The next two programs that I will describe were used during the revision process.  Conceptually they are the same as expevol_region, but they are implemented differently.

These next to programs are based on an extensive hack of the fwdpp prototype code.  Based on a suggestion from Dick Hudson, the programs track breakpoints of recombination events rather than full haplotypes.  Internally, the prototype fwdpp code is modified such that these breakpoints are stored on gametes as "mutations".  This results in very complex code.  If and when we do more simulations like this, this code will be replaced with a simpler/cleaner code base based on current versions of fwdpp.

2. expevol_region_breakpoints.  This program is identical in usage to expevol_region

3. expevol_region_breakpoints_K.  This program adds an additional K mutations flanking the evolved region.  The total recombination rate for the region is treated as 0.5 (e.g., a textbook "whole chromosome" but the region containing SNPs whose frequencies are tracked is still whatever r is on the command line.  There is also still the single causative site in the middle of the region, as described above.  For this model, fitness is multiplicative across the K + 1 causative sites.

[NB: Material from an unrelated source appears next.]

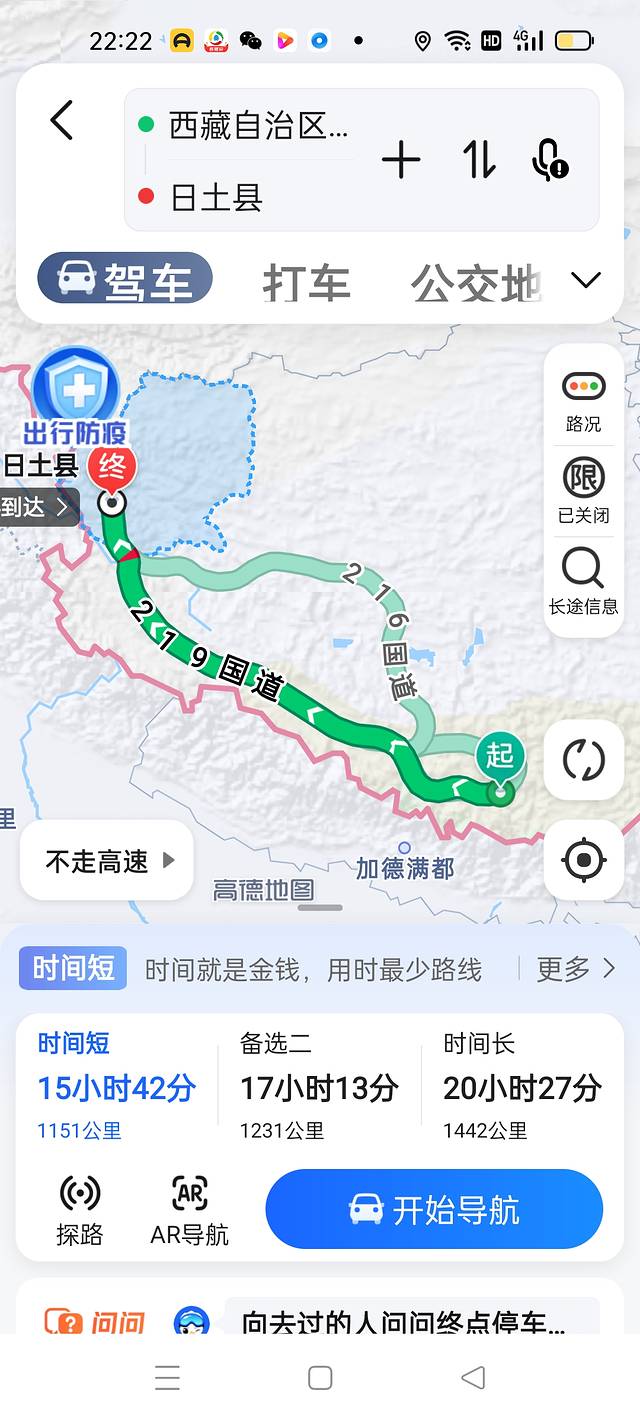This screenshot has height=1422, width=640.
Task: Edit the starting point 西藏自治区
Action: [x=258, y=126]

The command line for this program is:

expevol_region_breakpoints_K msfile maxgams N s h K r ngens1 ngens2 ngens3 nrep_selected nreps_control outfile_basename seed

Where all the options are described above except for K, which is the # of additional causative sites with selection coefficient s and dominance h to sprinkle on the rest of the chromosome.  their initial frequencies in the base population are assigned from the equilibrium Wright-Fisher model assuming no LD.  (Ad-hoc commentary from K. Thornton.  Opinions are my own, etc.  Please note: this is most likely a model whose biological relevance is highly suspect.  This program was written to address comments that came up during revision.  I'm not sure that anyone can seriously say that there are, say, 20 mutations with s=0.1 on a single linkage group in the founders of these sorts of experiments.  The main results in the paper demonstrate very high false positive rates for detecting regions responding to selection using experimental designs similar to published experiments in sexual systems.  Therefore, such beliefs, to the extent that they are believed, are likely based on conflating apparently siginificant peaks using too liberal a significance threshold with reality and population genetics theory.)

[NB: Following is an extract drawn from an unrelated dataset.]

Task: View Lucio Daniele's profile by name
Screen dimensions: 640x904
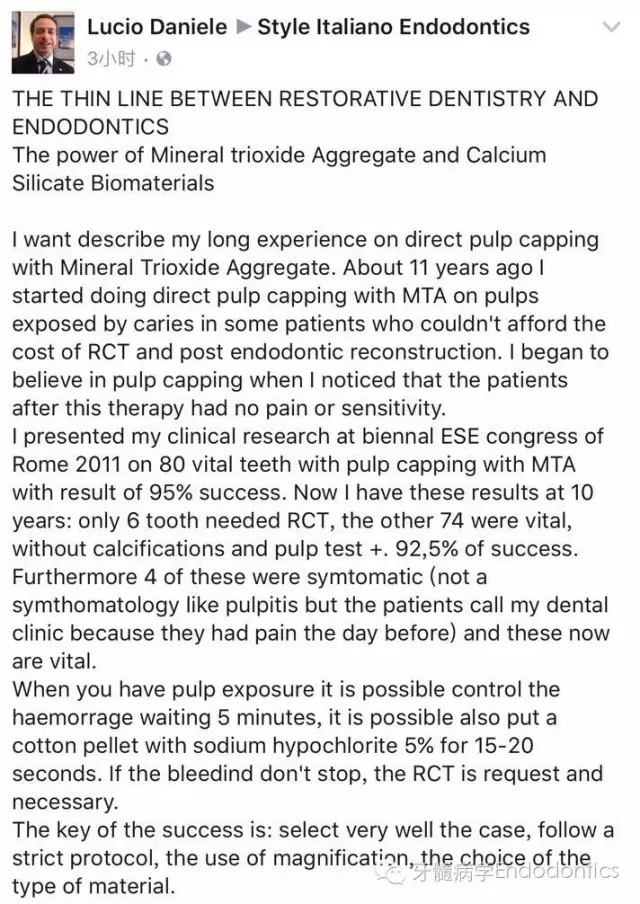Action: 156,27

An R script (calc_scores.R) is provided that takes the output files and turns them into the Bayesian t-statistics described in the paper.  (Once we get this t-statistics, we delete the original output files in practice.)

Until I write more documentation, see example_K.sh for example of how to run expevol_region_breakpoints_Ksel and example.sh for how to run expevol_region_breakpoints.  The former is the region evolved + K extra selected sites on the chromosome.  

An example coalescent input file, generated using the program "macs" as described in the paper, is provided.  It is called macsfile.1.gz.  We generated hundreds of these for the paper, but they can't be archived online.

Note: the best use of this code is probably via array jobs on a machine with queueing software like Open Grid Engine.  The example shell scripts are my OGE scripts that I actually used for particular parameter sets.  This code generates lots of files (3 small .gz files per replicate).  There are better ways to do this (file locking and binary files), and if we do more work like this, that's how we will do it, and this code will be only be online for historical/replication purposes.